Before Gilbert pulled her daughter out of Bear Creek, her concern was that students under Simcoe County’s public school board were able to leave the premises for lunch.
“What is the point in having them stagger classes if you’re going to let them all congregate at lunchtime anyhow?” she said. “It doesn’t make any sense to me.”
Kekewich said Simcoe County’s public schools are working with students to make sure they’re informed about and practising the necessary COVID-19 health and safety measures. At this time, she notes, the board isn’t looking at prohibiting students from leaving for lunch.
More than a week ago, the region’s Catholic school board stopped allowing students to leave for lunch, although it’s since modified its approach.
“What we have done for secondary school lunches is that we have moved the lunch period to the end of the school day,” Stevenson said, adding there are also two 15-minute nutrition breaks throughout the day.
“Students have the option to remain in the school and have their lunch at the end of the day in their classroom and it’s supervised, or they could leave the school and attend lunch outside school property and then come back and catch a bus, if they take a bus, or they have the option to leave and go home.”
Throughout Simcoe County, there are nine schools that have reported COVID-19 cases, although the Simcoe Muskoka District Health Unit hasn’t confirmed any school outbreaks.
On Thursday, the Ontario government revised screening guidelines for schools and child-care centres across the province.
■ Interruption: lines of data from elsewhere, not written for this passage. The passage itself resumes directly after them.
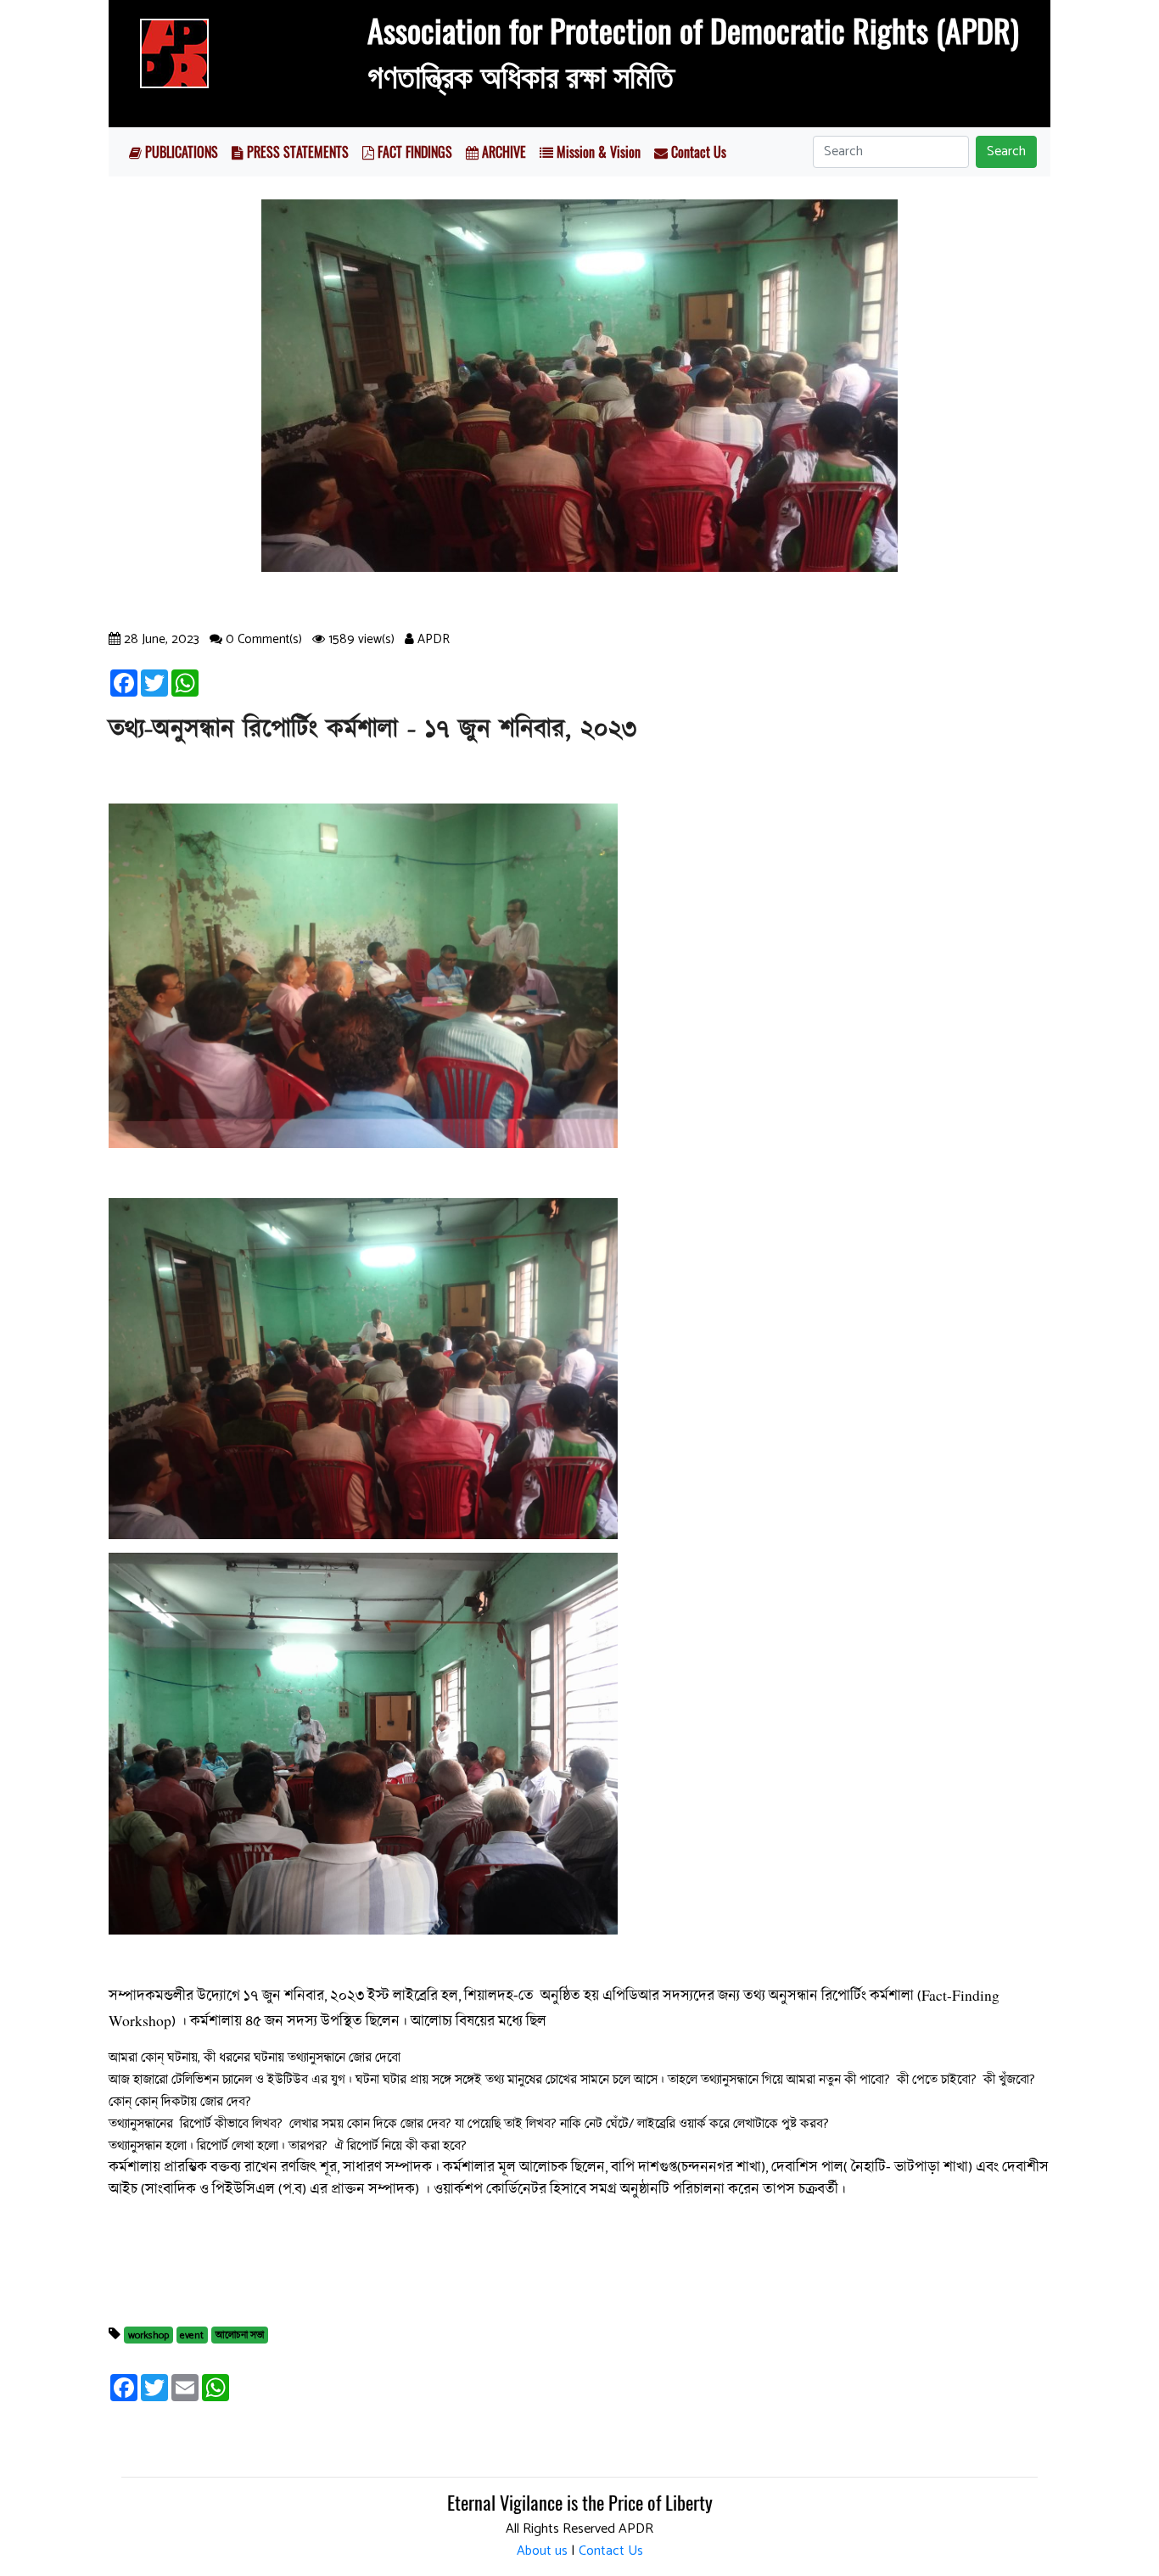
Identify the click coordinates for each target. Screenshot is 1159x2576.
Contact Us (697, 152)
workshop (148, 2335)
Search (1006, 151)
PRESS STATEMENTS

Officials are now asking parents to keep their children home from school for 24 hours if they have a headache or runny nose.
If a child has both those symptoms, officials are asking parents to consult a health-care provider or get their kids tested for the novel coronavirus before they return to school or child care.
Over the last two weeks, there have been 386 school-related COVID-19 cases in Ontario. There are currently also three schools in the province that are closed due to the novel coronavirus.
Earlier this week, Ontario Premier Doug Ford confirmed the province has entered its second wave of COVID-19.